# HPC@UCLA: Running batch jobs 

## Raffaella D'Auria, PhD

### Today Learning Outcomes

- the Hoffman2 Cluster: system overview (recap)
- how to follow this presentation on a terminal or on a jupyter notebook
- working interactively on the Hoffman2 Cluster (recap)
- where to look for applications already available on the Hoffman2 Cluster (recap)
- running non interactive work-flow (batch jobs)
- array job example


## Where is the slide deck for this presentartion?

Navigate to:

https://github.com/rdauria/HPC_at_UCLA

and look for:

https://github.com/rdauria/HPC_at_UCLA/blob/main/Batch_Jobs_on_H2C.ipynb   

## How to follow this presentation

You can of course just follow by listening to the presentation, but if you can try out various commands it will help build your skills on using the cluster.

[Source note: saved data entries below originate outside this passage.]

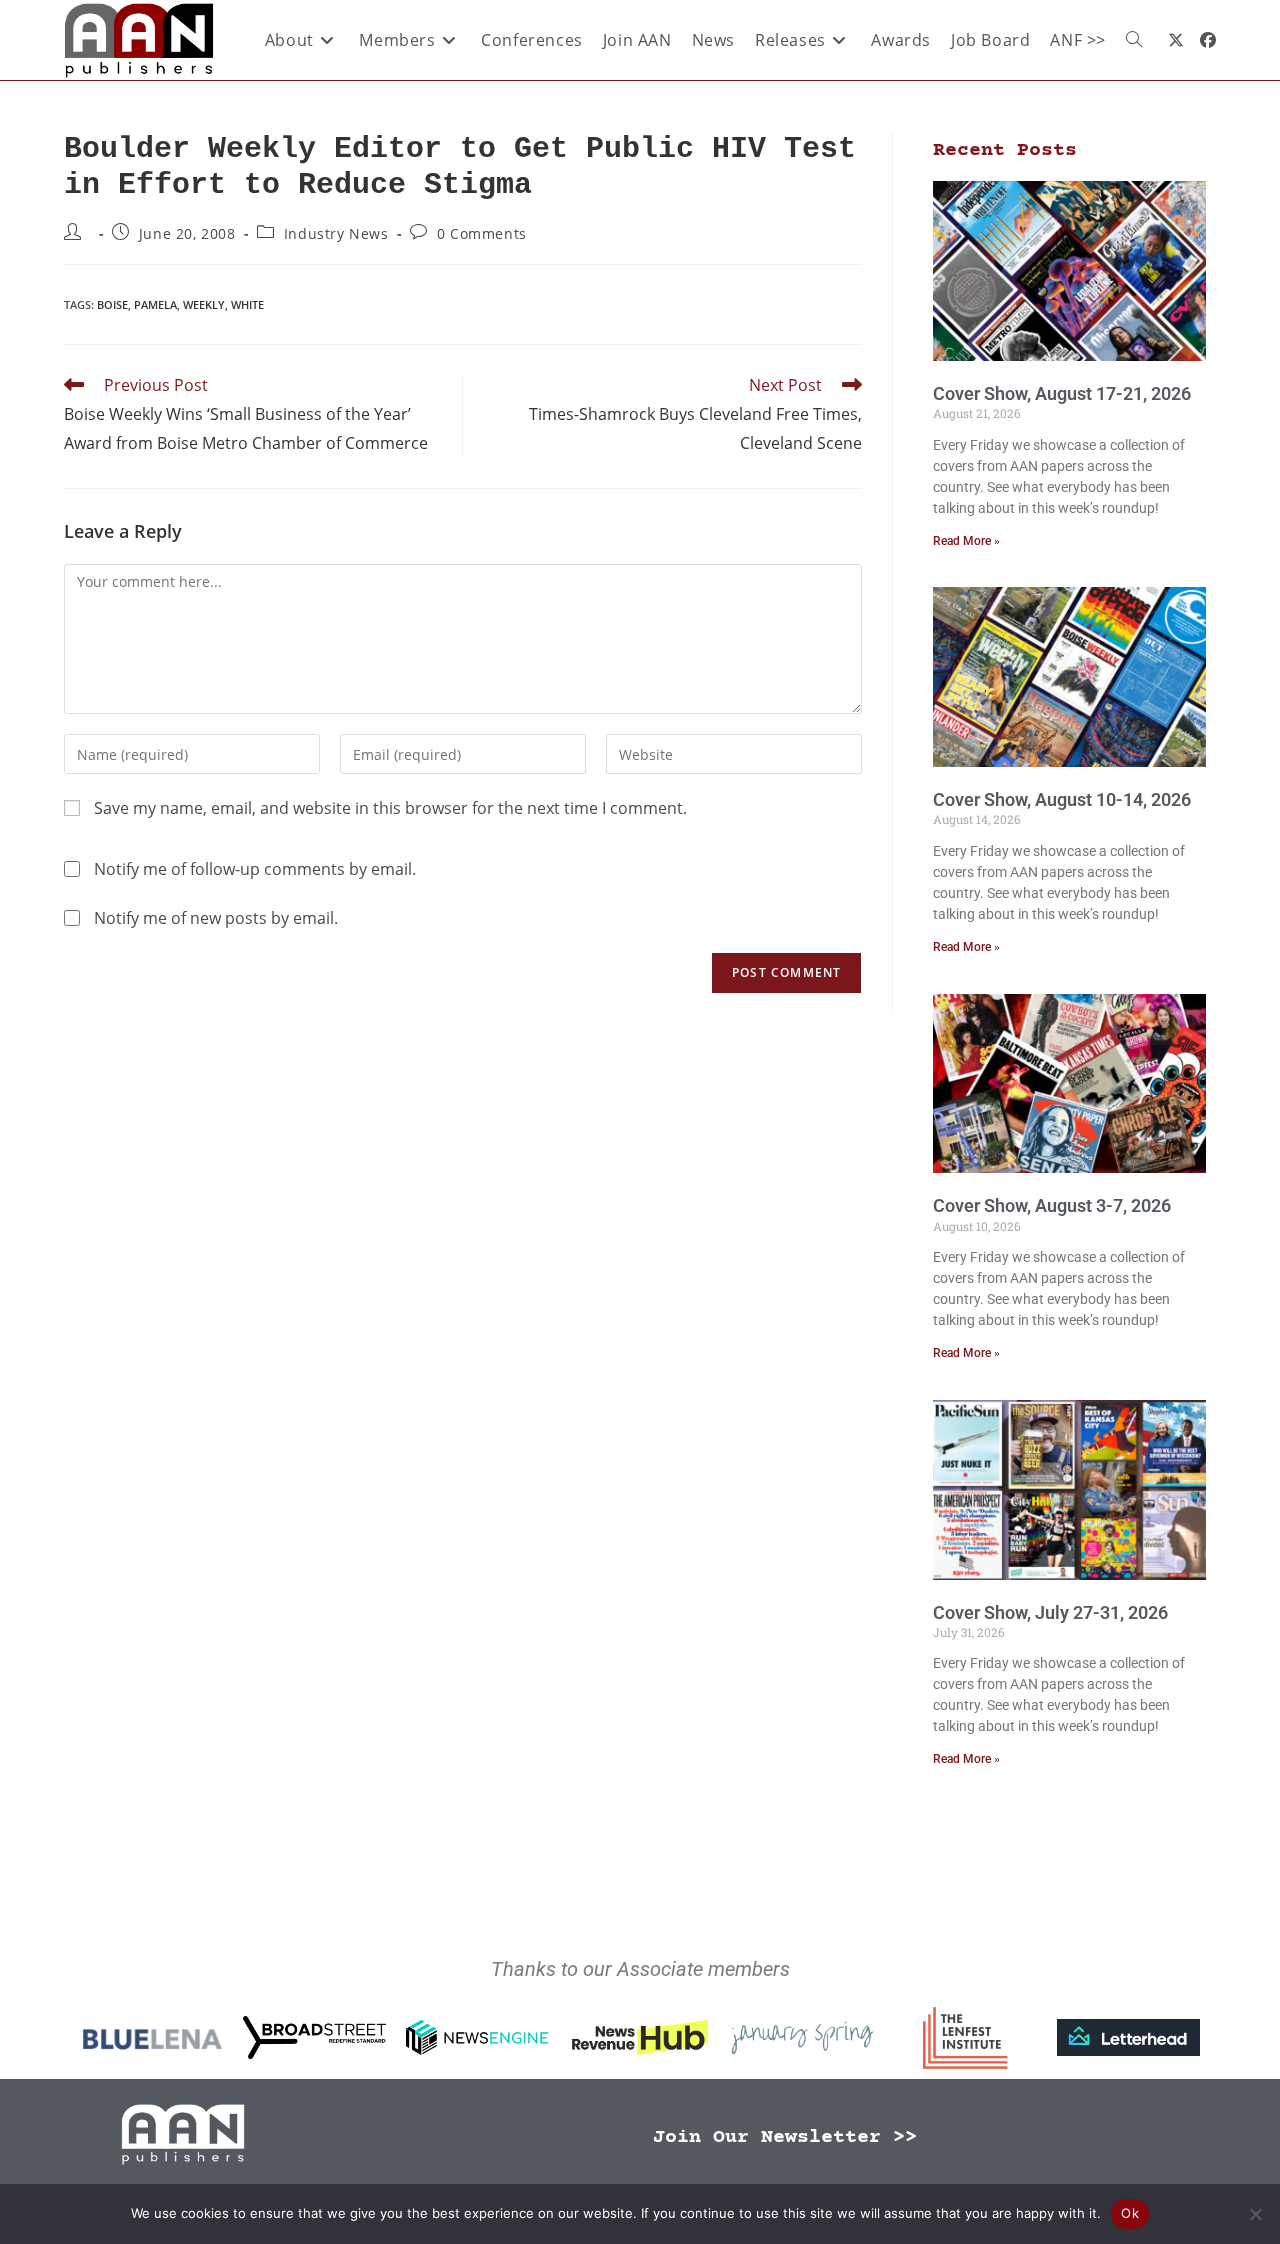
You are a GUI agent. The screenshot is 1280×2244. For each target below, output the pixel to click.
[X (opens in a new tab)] (1176, 40)
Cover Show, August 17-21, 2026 (1062, 393)
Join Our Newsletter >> (785, 2137)
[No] (1255, 2214)
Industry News (336, 233)
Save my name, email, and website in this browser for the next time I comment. (390, 808)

To try out the various commands that will be showcased, in this presentation we assume that: 

- you already have an account on the Hoffman2 Cluster
- on your local computer you have access to a terminal and an SSH client or you have installed a remote desktop to connect to the cluster 


## How to run this presentation as a jupyter notebook:

This presentation is a jupyter notebook, if you so choose you can run it following these steps:

1. open a terminal on your local computer (**DO NOT SSH INTO THE CLUSTER**)
2. download the python script h2jupy with the command:

    $ `curl -O https://raw.githubusercontent.com/rdauria/jupyter-notebook/main/h2jupynb`
    
   or:
   
    $ `wget https://raw.githubusercontent.com/rdauria/jupyter-notebook/main/h2jupynb`




## How to run this presentation as a jupyter notebook - cont'd:

3. run the script with, for example, if your Hoffman2 Cluster account is `joebruin` (substitute `joebruin` w/ your user name):

    $ `python h2jupynb -u joebruin -t 2 -m 5
    `

    or:

    $ `python3 h2jupynb -u joebruin -t 2 -m 5`
    

## How to run this presentation as a jupyter notebook - cont'd II:


4. when the jupyter notebook interface opens of your local browser, click on the `New` button and select `terminal`
5. when the terminal opens on your browser issue the command **(do not include the `$` sign)**:

   $ `cp /u/project/systems/PUBLIC_SHARED/dauria/HPC_at_UCLA/Batch_Jobs_on_H2C.ipynb ./  `


6. navigate back to the Jupyter Notebook homepage and search for and double click on: 

    `Batch_Jobs_on_H2C.ipynb`  

7. this presentation should open as a notebook

![H2Cluster.png](attachment:H2Cluster.png)

## What type of computational nodes are available?

In [None]:
CLUSTER_AT_A_GLANCE

## What type of GPU nodes:

In [None]:
PUBLIC_GPU_TYPES

## Do you have access to group-owned nodes or are you part of campus?

- try the command: 

$ `myresources`

## How do you execute your work on the cluster?

- Computational, memory, I/O intensive work should be run on compute nodes (and **NOT** on login-type nodes)
- Resources for interactive sessions or non-interactive (a.k.a. batch) jobs are awarded by the scheduler via:

  - the `qrsh` command for interactive session (see: https://github.com/rdauria/HPC_at_UCLA/blob/main/InteractiveComputingonH2C.ipynb)
  - the `qsub` command for non-interactive (batch) jobs (this presentation, see below)

## How to find which applications are already installed on H2C

- Most applications have a `modulefile` associated with them and can be found, for example for R, with:

```
module av R
```
or:
```
modules_lookup -m R
```
- see:  https://github.com/rdauria/HPC_at_UCLA/InteractiveComputingonH2C.ipynb

## Submitting non interactive (batch) jobs

### What is a batch job?

- a simulation that can be executed without user intervention following a recipe (script)





### Why?

- instead of waiting for your interactive session to start, batch jobs start whenever resources become available
- you get notified by email message when the job starts, finishes or errors out
- your job does not depend on the persistence of your network connection
- after submitting batch jobs you can close the connection to the cluster
- you can submit very many batch jobs and they will all execute as resources become available


### How?

- you will generally use a **submission script** (a job recipe) in conjunction with the commend: `qsub`
- a submission script sets the job environment and contains the sequence of commands needed to run the job
- a submission script (may) contain instructions for the scheduler (requests for resources, etc.)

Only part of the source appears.